The Agency has today (8 February) published its Electricity Market Outlook for 2023, tracking trends in electricity demand and sources of electricity around the globe for 2022 and setting out forecasts through to 2025.
As it predicted last year, the IEA is reiterating that emissions from the global power sector are likely to peak for good by 2025, as more renewables and nuclear come online and as the coal-fired electricity phase-out gathers pace.
However, it has stated that emissions from the sector peaked once more in 2022, following on from record highs in 2021. Emissions rose 1.3% year-on-year for 2022, following a sharp 6% rise in 2021 as lockdown restrictions eased. The IEA is now expecting emissions to plateau until 2025 before dropping, whereas, previously, it had been expecting a decrease between 2022 and 2025.
This is a concern for global climate efforts. The Intergovernmental Panel on Climate Change (IPCC) has concluded that, to give the best chance of holding the global temperature increase below 1.5C, global emissions will need to decrease by at least 45% by 2030. The power sector is often regarded as the basis for decarbonisation elsewhere; its own low-carbon transition enables transitions in sectors such as transport, heat and heavy industry.
The IEA’s prediction is that the share of renewables in the global electricity mix will rise from 29% in 2022 to 35% in 2025. China is set to be the market that will install the most renewable electricity generation capacity during this timeframe, followed by the EU 27.
The share of natural gas and coal is expected to remain broadly flat, the IEA is predicting.
Progress in Europe, offset elsewhere
While gas-fired generation is set to decline in the EU in the near term, the report notes that there was an uptick in 2022. It concludes that this will be temporary and that coal and gas will decline by more than 10% annually in the next three years across the bloc.
The IEA is forecasting that “significant growth” in gas-fired generation in the Middle East that will almost entirely offset this. The Agency is also expecting that, at least in the short term, the decrease in coal-fired generation in Europe, North America and South America will be matched by an increase in the Asia-Pacific region.

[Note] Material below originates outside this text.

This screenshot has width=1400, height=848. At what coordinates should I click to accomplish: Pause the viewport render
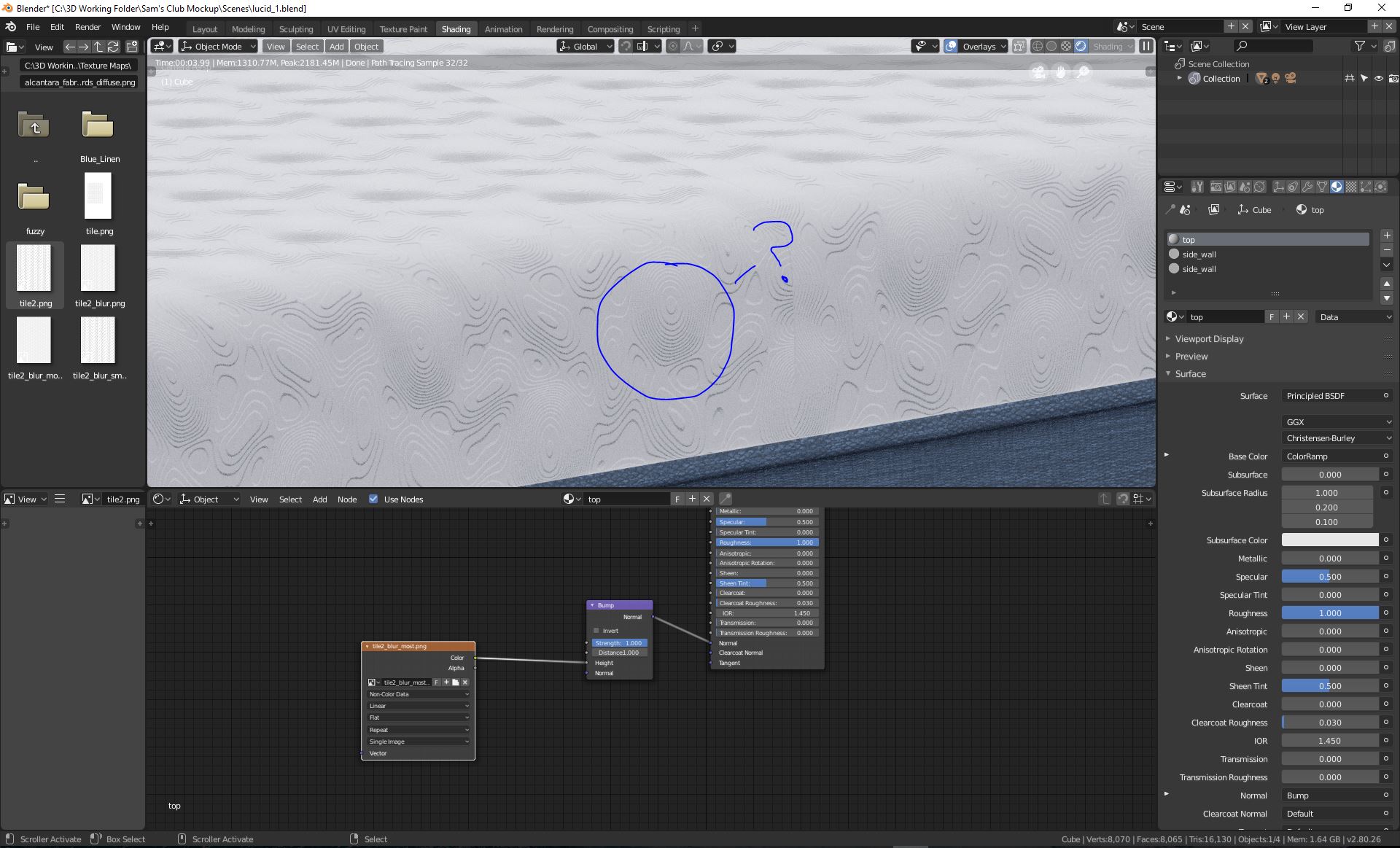click(1146, 46)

A similar trend is seen regarding efforts to improve energy efficiency and reduce electricity consumption. The EU recorded a 3.5% decrease in electricity consumption year-on-year for 2022, with policy interventions relating to building retrofit and behaviour change implemented as part of efforts to wean the bloc off of Russian fossil fuel imports by 2027.
Yet, in India, an 8.4% increase year-on-year in electricity demand was recorded. The IEA attributes this partly to a strong economic recovery from Covid-19, but also notes that “exceptionally high” summer temperatures led to a spike in demand for cooling. India and Pakistan recorded their hottest March since 1901 in 2022, with unseasonably early and intense heatwaves heavily impacting agriculture and resulting in at least 90 deaths.
The IEA also recorded a 2.6% electricity demand increase in the US and the same level of increase in China. It explains in the report that demand is increasing in emerging markets and developed markets alike, as the former category of nations industrialise and improve energy access, and as the latter strive to electrify sectors such as heat and transport.
Through to 2025, the IEA expects more than 70% of the growth in global electricity demand to come from China, India and Southeast Asia.